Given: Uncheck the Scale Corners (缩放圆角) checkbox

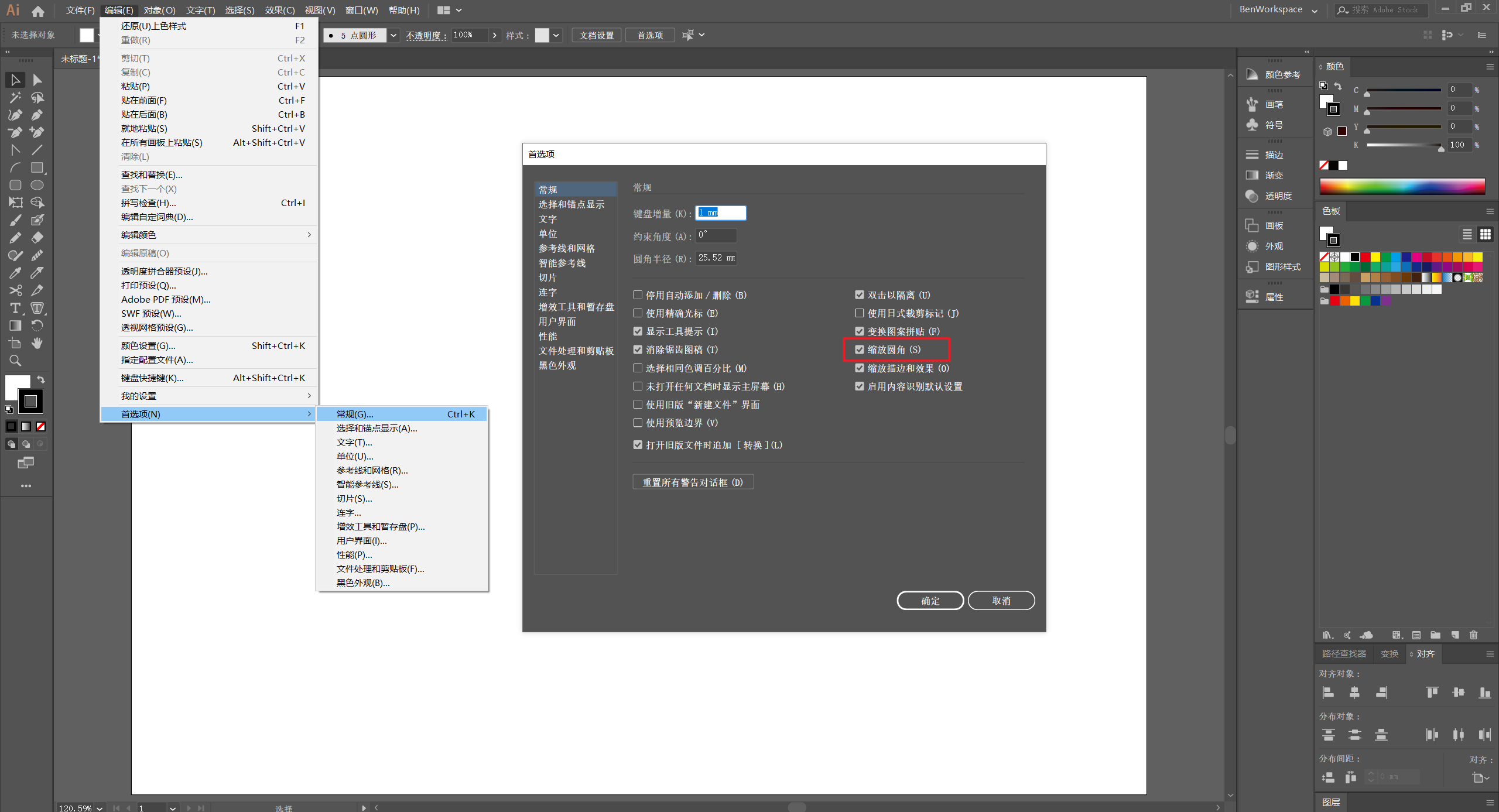Looking at the screenshot, I should tap(860, 350).
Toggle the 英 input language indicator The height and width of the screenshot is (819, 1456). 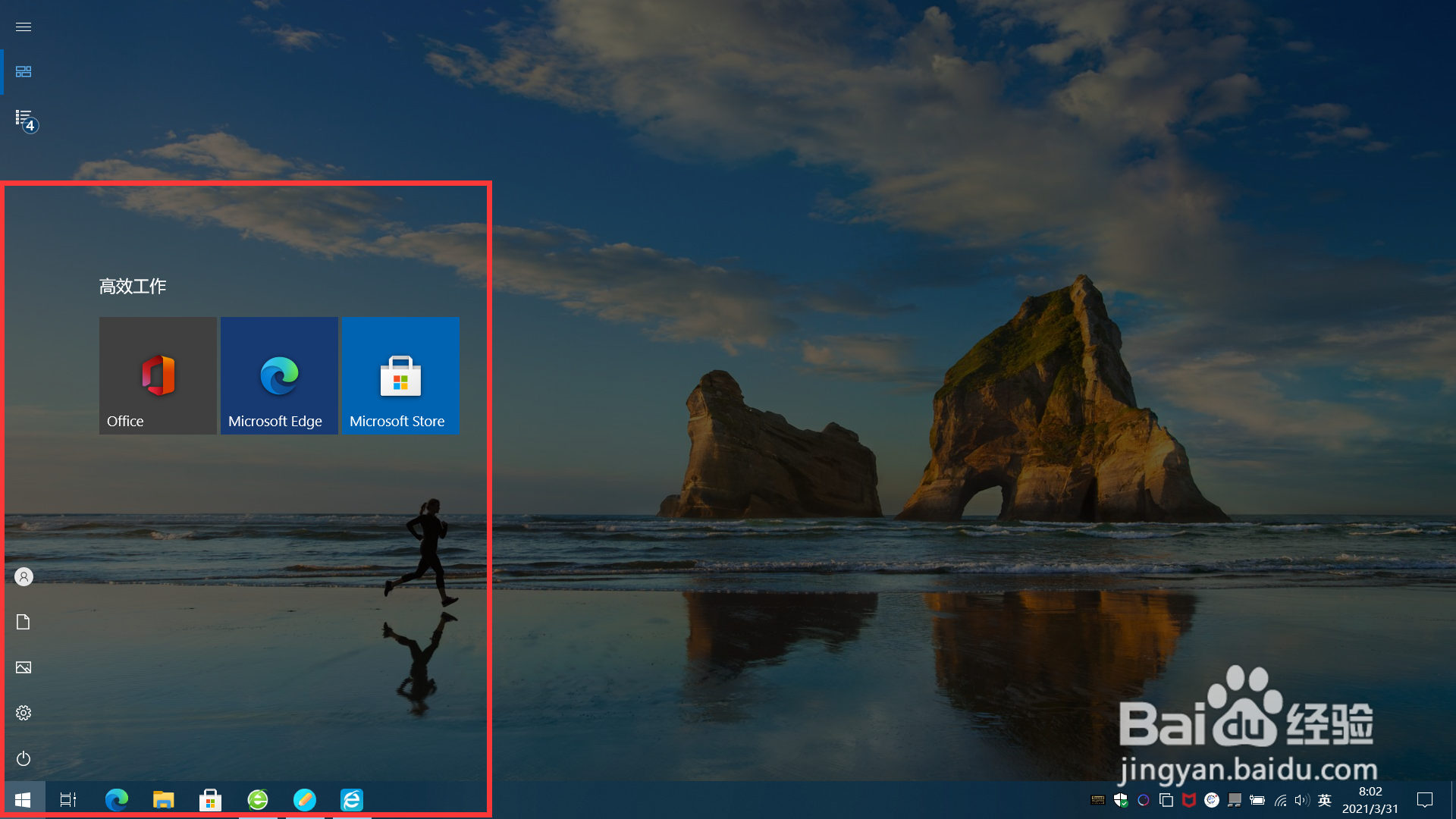pos(1325,800)
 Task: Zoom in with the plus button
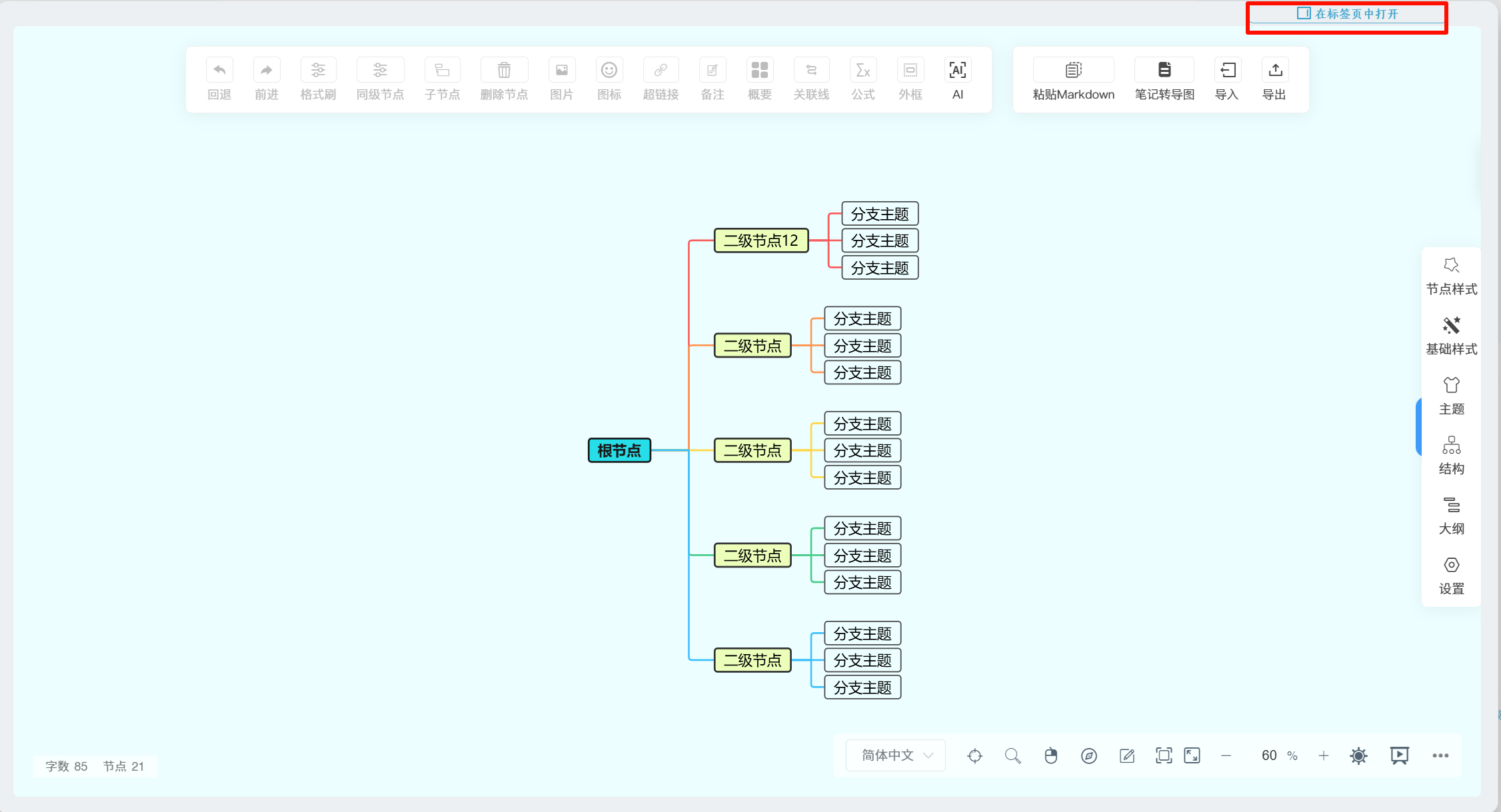[x=1323, y=755]
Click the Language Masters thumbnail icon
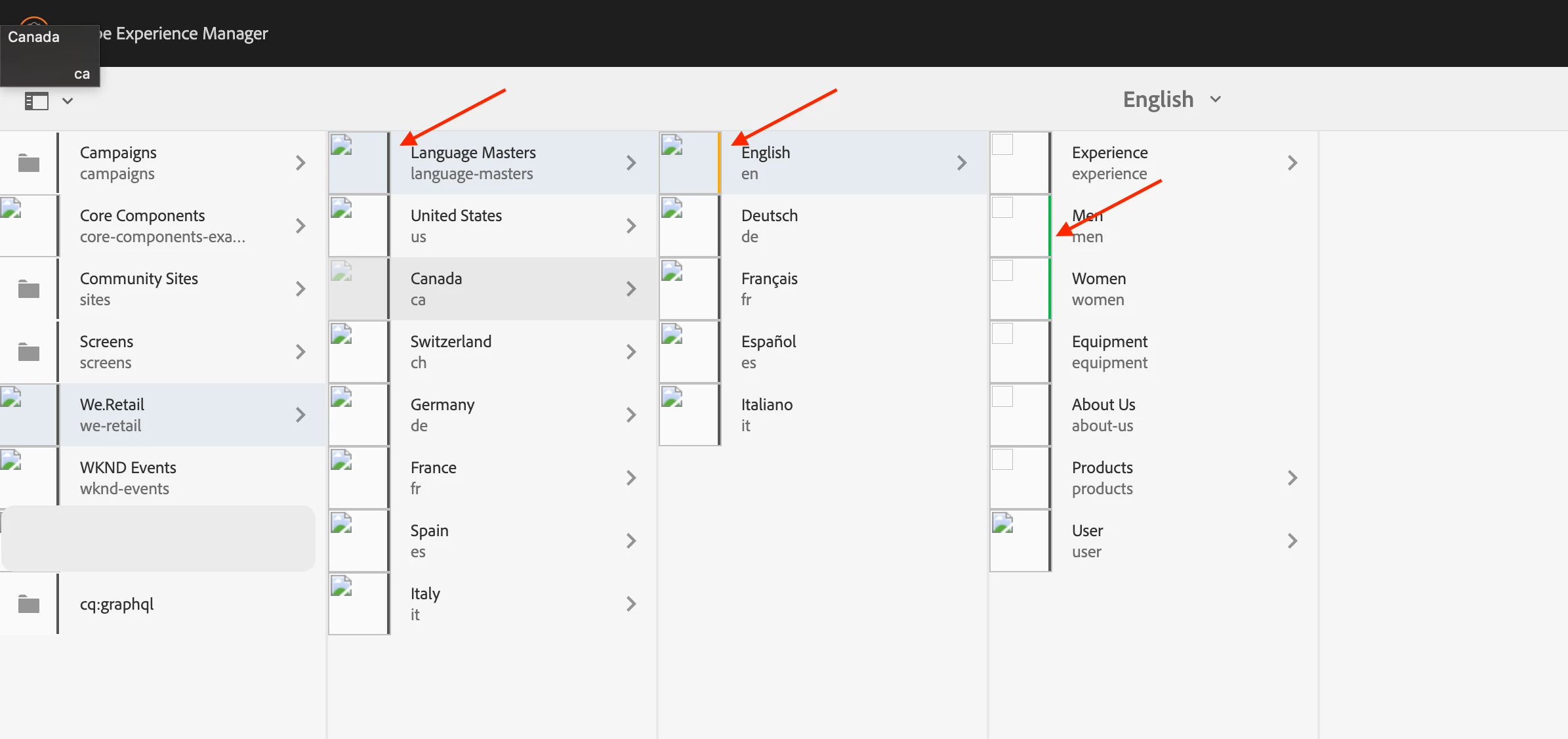Screen dimensions: 1568x739 (342, 145)
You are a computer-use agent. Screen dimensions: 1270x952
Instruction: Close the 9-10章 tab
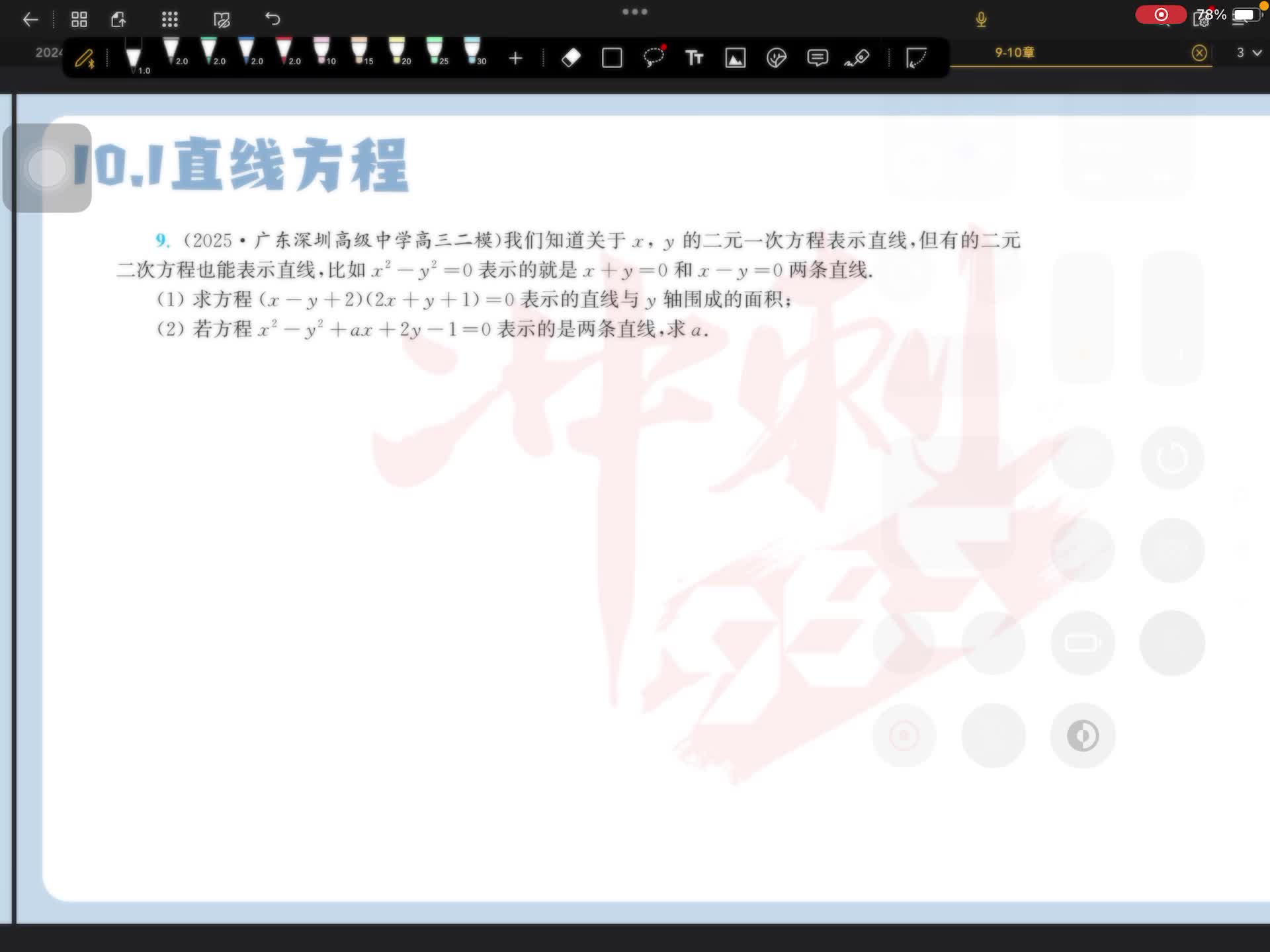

● To do: Copy out only the lines beginning at the line with "Click the Language Masters thumbnail icon" and ending at the last line of the entries. Keep them exact; drop pictures.

● Solution to this problem:
Click the Language Masters thumbnail icon
Screen dimensions: 1568x739 (342, 145)
You are a computer-use agent. Screen dimensions: 1270x952
Instruction: Close the 9-10章 tab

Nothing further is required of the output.